_Reading passage_

-----

Ancient Glass Blog of The Allaire Collection

SQUARE ROMAN GLASS BOTTLE

Posted in Uncategorized by Allaire Collection of Glass on May 13, 2020

Square Roman Bottle

of

 Henk-Martin Goldschmidt collection

Date: 1st century AD  Dimensions: Height: 10.4 cm, 5.4 cm x 5.4 cm, Weight: 89 g

 Description:

Bottle or jug of translucent sea-green glass. Square body with horizontal shoulder, rounded to the four straight walls. Cylindrical neck. Flaring mouth with inwardly folded rim. Solid and very wide strap handle with fine ribs applied on the edge of shoulder, folded with sharp angle toward neck and folded again below attachment to middle of neck. Because of the sharpness of the celery handle this is classified as an early bottle: 1st century. Flat base, slightly indented, with base-mark of four leaves arranged crosswise.

This is an example of a common type of storage bottle within the Roman empire. The square shape facilitates easy transportation while the capacity fits the measuring roman system (see further). The decorations on the bottom are marks referring to the maker and / or location of production.

-----

_Provided records_
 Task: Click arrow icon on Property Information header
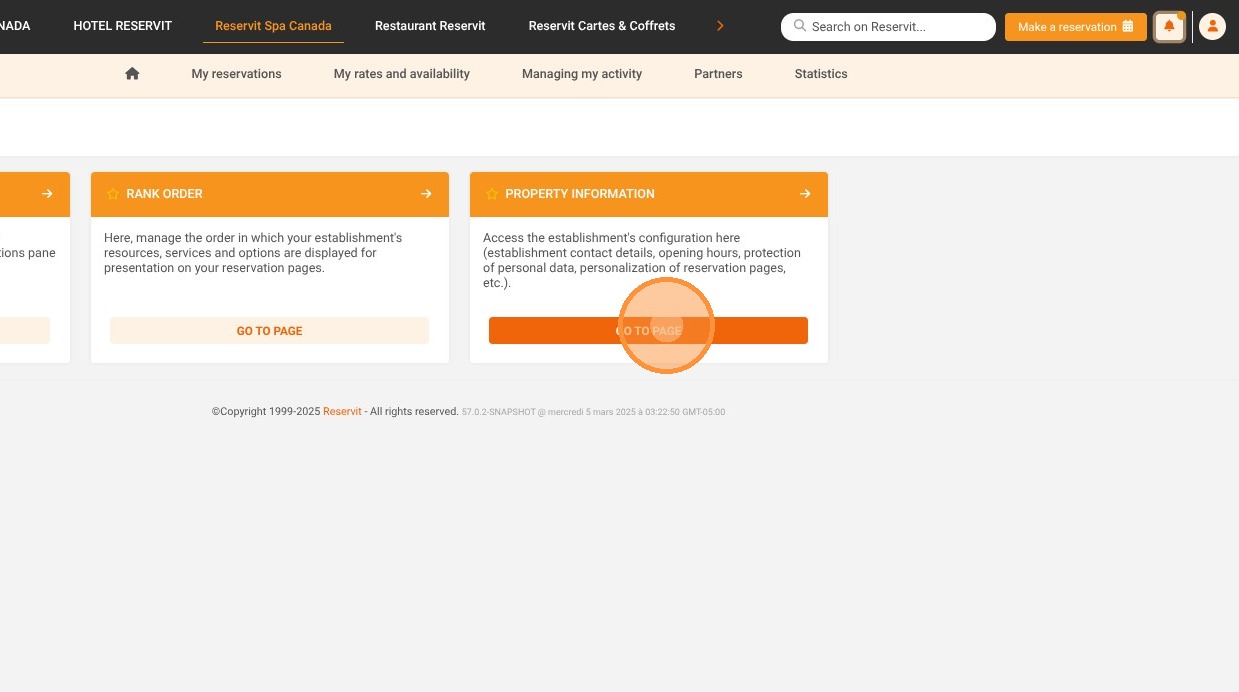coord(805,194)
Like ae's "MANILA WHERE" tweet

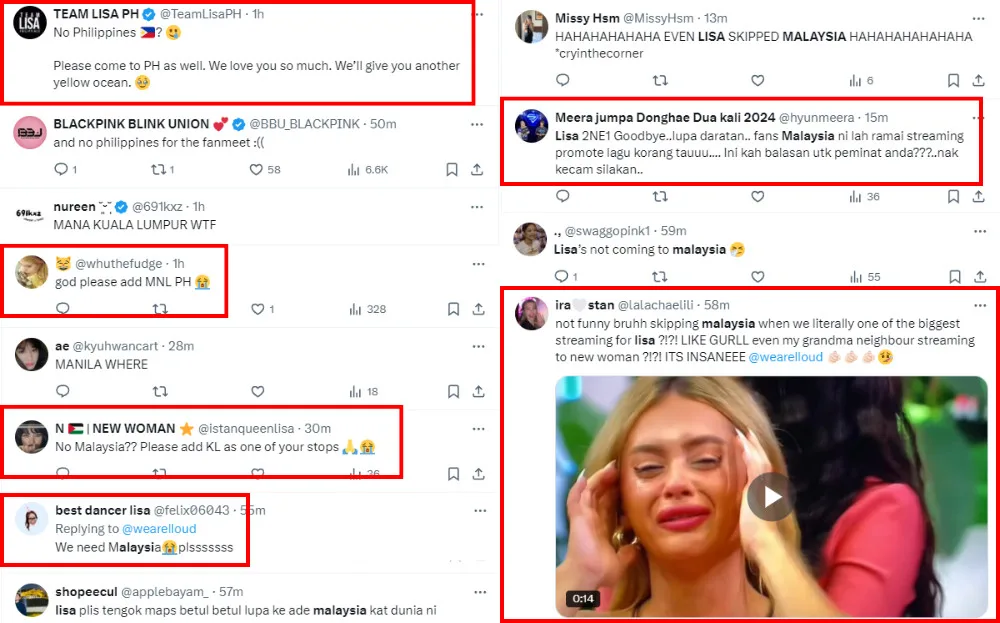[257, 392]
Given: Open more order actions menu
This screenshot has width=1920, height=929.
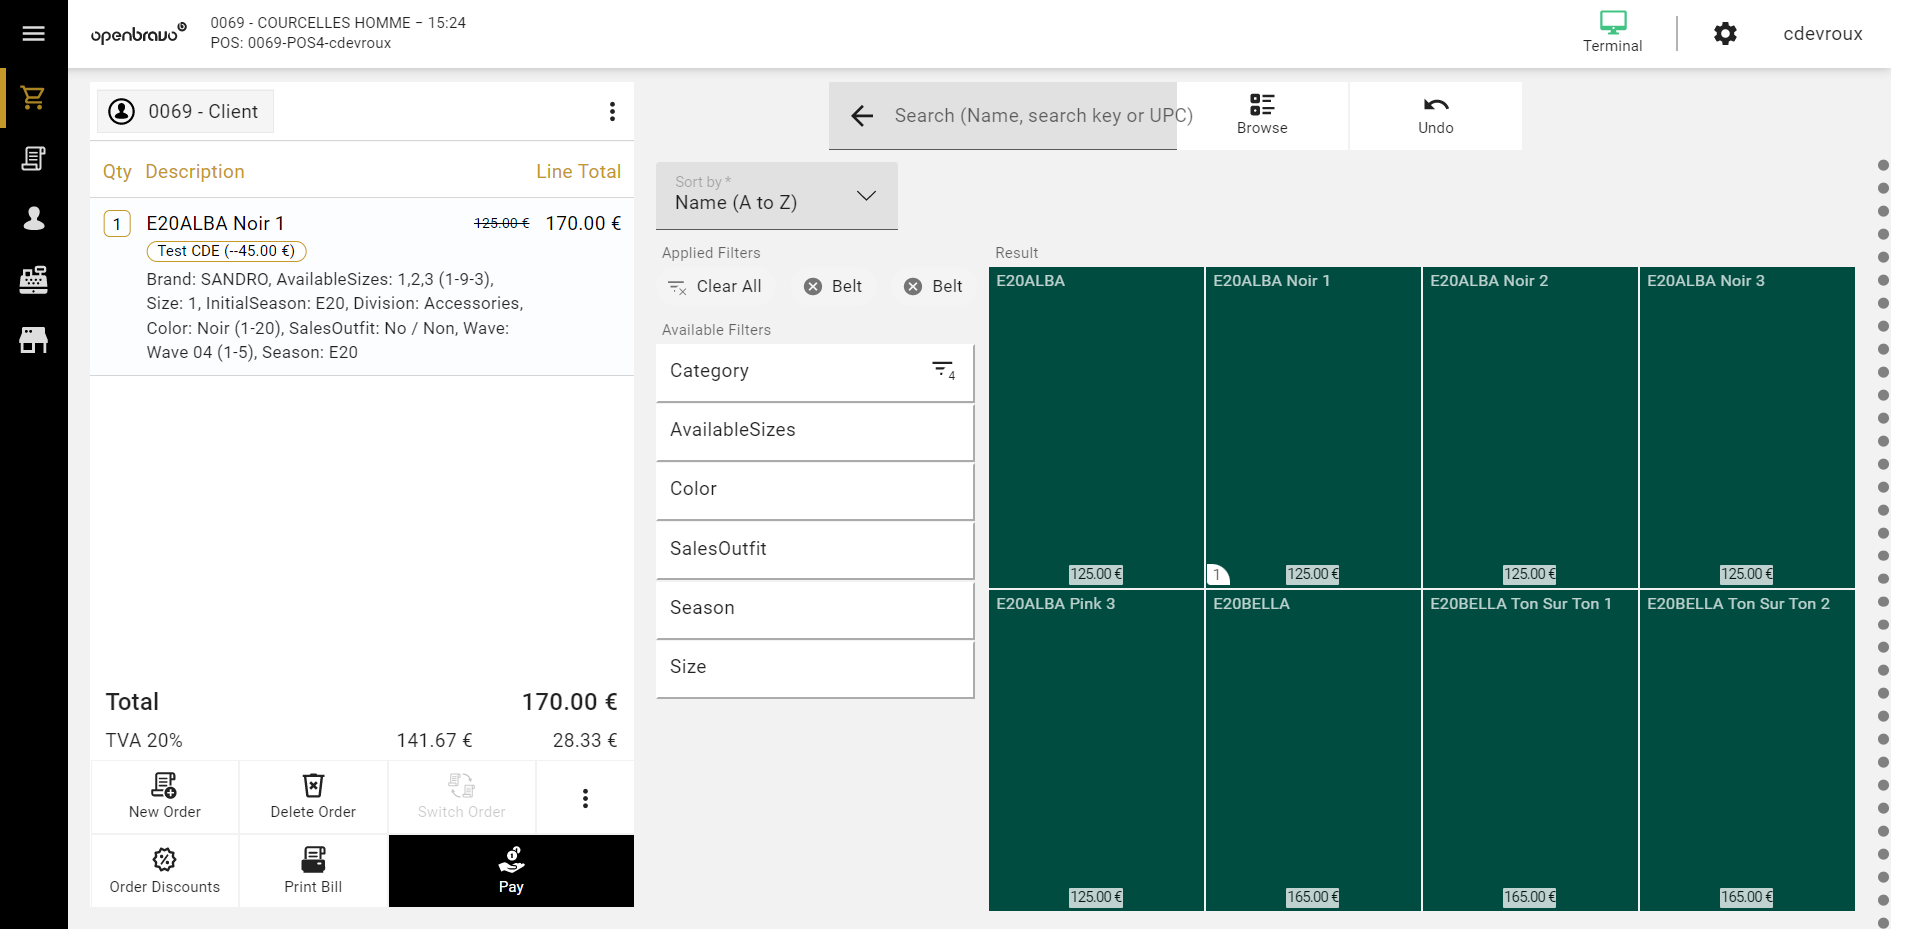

-----

_Exercise 1_
In the post on the square Roman glass bottle, what mark appears on the bottle's base?
_Exercise 2_
From the post on the square Roman glass bottle, copy word for word the passage starting at "Square Roman Bottle" and ending at "leaves arranged crosswise.".

_Exercise output 1_
A base-mark of four leaves arranged crosswise.

_Exercise output 2_
Square Roman Bottle

of

 Henk-Martin Goldschmidt collection

Date: 1st century AD  Dimensions: Height: 10.4 cm, 5.4 cm x 5.4 cm, Weight: 89 g

 Description:

Bottle or jug of translucent sea-green glass. Square body with horizontal shoulder, rounded to the four straight walls. Cylindrical neck. Flaring mouth with inwardly folded rim. Solid and very wide strap handle with fine ribs applied on the edge of shoulder, folded with sharp angle toward neck and folded again below attachment to middle of neck. Because of the sharpness of the celery handle this is classified as an early bottle: 1st century. Flat base, slightly indented, with base-mark of four leaves arranged crosswise.